Digital 9 Infrastructure has acquired the Icelandic data center operator Verne Global for £231 million ($320m).
Verne operates a 24MW data center campus on a former NATO site near Keflavik, offering colocation and high-performance computing services. Another 8MW of capacity is currently under development.
Verne hosts some local colocation customers, but primarily hosts HPC workloads, with an increasing focus on artificial intelligence applications. "What Verne Global has achieved over the last decade is a fantastic accomplishment and is a great acknowledgment of the exceptional team that we have," Dominic Ward, CEO of Verne Global, said.
"We are hugely grateful for the support that we have had from our prior shareholders (Wellcome Trust, Stefnir, Novator Partners, and General Catalyst Partners) to this point."
The deal is D9's first data center investment, after the company launched earlier this year.
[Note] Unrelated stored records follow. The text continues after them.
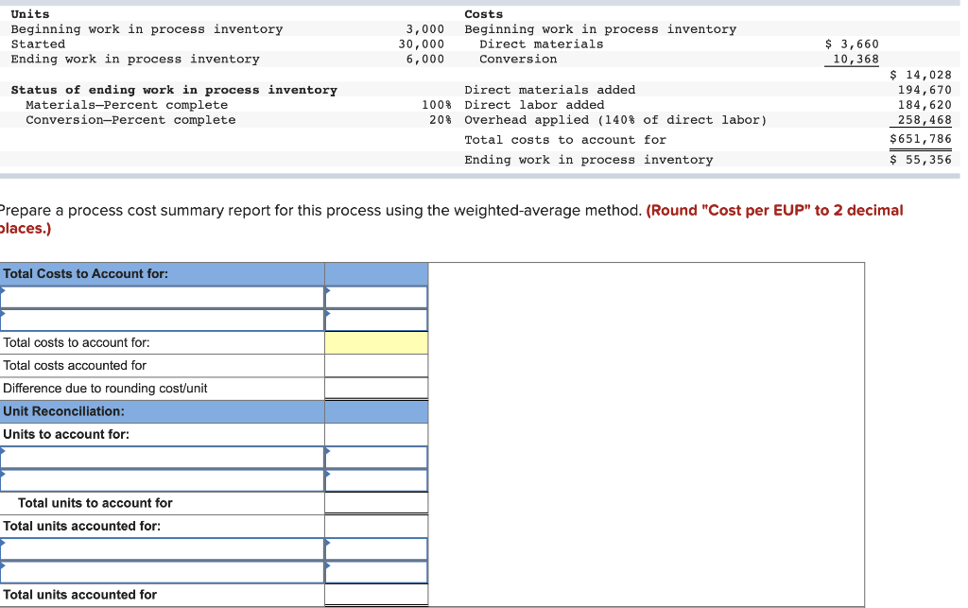This screenshot has height=608, width=968.
Task: Open the first dropdown under Total Costs to Account for
Action: click(x=161, y=296)
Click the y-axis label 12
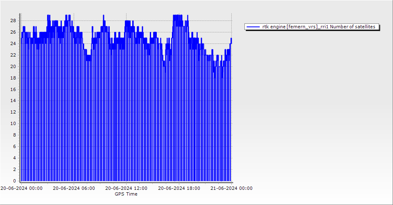The image size is (393, 205). [x=13, y=112]
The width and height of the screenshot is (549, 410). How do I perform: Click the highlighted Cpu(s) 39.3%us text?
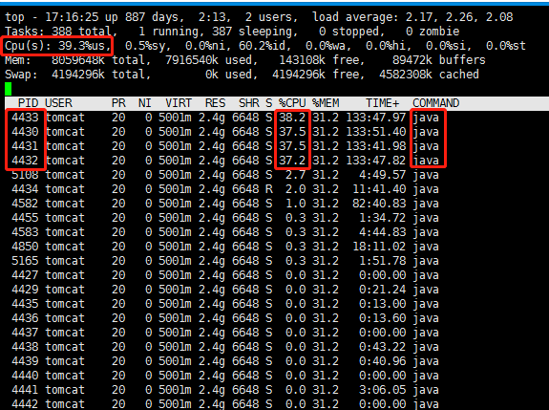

Managed by Triple Point Investment Management, D9 raised £300 million ($422.9 million) in a March IPO, and then acquired submarine cable owner Aqua Comms for £160 million ($215m). In June, it raised another £175 million ($246.7m).
"Data centers form a key part of the digital infrastructure backbone," Thor Johnsen, head of digital infrastructure at Triple Point, said.
"Verne Global’s existing Icelandic based data center assets represent some of the cleanest, lowest carbon footprint data centers, globally."
D9 plans another equity raise, and said that it had identified a further six data center investments with an aggregate value of around £200m ($277m), as well as another £470m ($650m) in other digital infrastructure deals.